I would recommend reading "The Shearer's Motel" by Roger MacDonald for an account of how tough the shearer's job really is. Also Ray Sherman's "The Shearing Life in Australia" for some great stories and photographs. I have written about shearing before but there was an interesting front page article in the Sydney Morning Herald earlier this year.
The SMH article by Debra Jopson highlighted the toughness of the job and the nationwide shortage of good shearers. In 2006 the census counted only 4,173 shearers and they have to shear about 70 million sheep in a year - that's almost 17,000 each and at $2.50 a sheep makes $42,500 income per annum.

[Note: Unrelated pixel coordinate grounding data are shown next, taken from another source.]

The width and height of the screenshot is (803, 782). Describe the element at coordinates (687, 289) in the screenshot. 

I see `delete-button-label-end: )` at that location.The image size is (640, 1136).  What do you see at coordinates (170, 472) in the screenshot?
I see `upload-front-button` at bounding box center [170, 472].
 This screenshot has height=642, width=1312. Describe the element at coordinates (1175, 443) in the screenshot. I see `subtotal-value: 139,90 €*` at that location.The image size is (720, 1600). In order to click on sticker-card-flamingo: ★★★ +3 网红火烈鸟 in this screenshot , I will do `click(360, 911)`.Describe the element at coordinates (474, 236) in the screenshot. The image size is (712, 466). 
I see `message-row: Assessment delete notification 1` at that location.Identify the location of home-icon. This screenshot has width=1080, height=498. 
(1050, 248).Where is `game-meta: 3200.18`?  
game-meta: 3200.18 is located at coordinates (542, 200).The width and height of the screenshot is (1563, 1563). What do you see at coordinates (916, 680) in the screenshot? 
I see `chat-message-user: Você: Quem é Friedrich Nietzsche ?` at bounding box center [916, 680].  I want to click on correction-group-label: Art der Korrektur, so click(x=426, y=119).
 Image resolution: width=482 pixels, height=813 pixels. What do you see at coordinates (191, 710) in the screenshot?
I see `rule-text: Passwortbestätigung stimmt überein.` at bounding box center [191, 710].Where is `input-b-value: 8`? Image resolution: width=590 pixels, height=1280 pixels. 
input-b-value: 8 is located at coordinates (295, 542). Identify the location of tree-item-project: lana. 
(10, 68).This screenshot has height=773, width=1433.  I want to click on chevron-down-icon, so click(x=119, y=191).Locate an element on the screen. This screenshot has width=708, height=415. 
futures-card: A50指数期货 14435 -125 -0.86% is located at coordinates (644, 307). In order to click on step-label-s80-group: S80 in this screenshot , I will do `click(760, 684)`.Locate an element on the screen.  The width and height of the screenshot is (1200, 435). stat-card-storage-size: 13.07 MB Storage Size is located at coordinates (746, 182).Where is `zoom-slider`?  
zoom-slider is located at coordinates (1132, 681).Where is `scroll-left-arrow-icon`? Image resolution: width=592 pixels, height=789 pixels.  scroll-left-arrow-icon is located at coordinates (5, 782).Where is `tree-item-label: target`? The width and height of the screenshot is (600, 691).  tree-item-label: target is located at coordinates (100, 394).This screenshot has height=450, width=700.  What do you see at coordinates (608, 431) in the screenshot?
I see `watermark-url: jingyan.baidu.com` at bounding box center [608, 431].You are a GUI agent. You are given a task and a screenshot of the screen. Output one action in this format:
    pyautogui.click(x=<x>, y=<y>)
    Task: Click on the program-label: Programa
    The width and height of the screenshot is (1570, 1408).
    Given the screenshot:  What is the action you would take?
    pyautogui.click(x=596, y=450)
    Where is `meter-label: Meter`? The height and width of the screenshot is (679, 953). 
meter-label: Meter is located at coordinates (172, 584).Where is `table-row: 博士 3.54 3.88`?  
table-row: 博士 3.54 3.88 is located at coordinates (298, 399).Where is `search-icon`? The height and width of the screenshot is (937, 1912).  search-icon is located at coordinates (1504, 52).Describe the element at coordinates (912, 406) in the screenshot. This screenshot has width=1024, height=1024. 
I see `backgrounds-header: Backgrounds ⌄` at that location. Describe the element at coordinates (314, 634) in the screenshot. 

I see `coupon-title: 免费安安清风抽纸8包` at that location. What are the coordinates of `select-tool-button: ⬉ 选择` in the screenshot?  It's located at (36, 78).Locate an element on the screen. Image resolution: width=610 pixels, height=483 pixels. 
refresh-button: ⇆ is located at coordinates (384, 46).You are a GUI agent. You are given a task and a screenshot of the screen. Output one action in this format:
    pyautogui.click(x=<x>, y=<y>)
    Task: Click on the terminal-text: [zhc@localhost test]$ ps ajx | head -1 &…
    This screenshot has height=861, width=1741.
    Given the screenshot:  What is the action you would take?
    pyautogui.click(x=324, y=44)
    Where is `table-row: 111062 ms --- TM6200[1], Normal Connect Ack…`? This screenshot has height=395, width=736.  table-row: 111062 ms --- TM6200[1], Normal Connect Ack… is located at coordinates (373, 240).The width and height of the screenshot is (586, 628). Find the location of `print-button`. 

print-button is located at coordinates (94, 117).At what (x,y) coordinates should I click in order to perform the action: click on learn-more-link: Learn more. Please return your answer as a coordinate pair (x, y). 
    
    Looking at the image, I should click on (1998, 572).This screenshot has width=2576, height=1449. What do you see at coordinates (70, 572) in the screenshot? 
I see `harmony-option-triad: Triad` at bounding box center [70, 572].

Not much for some of the fittest athletes in the world. Of course the best shearers will earn $80 - 100,000 pa and good on them!
The Dubbo TAFE trainer observed that shearers now do warm up and down exercises and have training regimes to protect against injuries and prolong their careers. I can see the day when our local shearers are regular visitors to our planned yoga studio to learn some techniques to improve their core strength and flexibility and some ways to destress that don't involve a hundred beers. Not such a stretch when you consider most of the football players they watch every weekend are probably already using yoga in their training regimes.
Perhaps we will open the first yoga retreat in the Goulburn area and have a shearer's night once a month with prana, kirtan, asana, mudra and meditation followed by light beers and karma yoga in the shearing shed?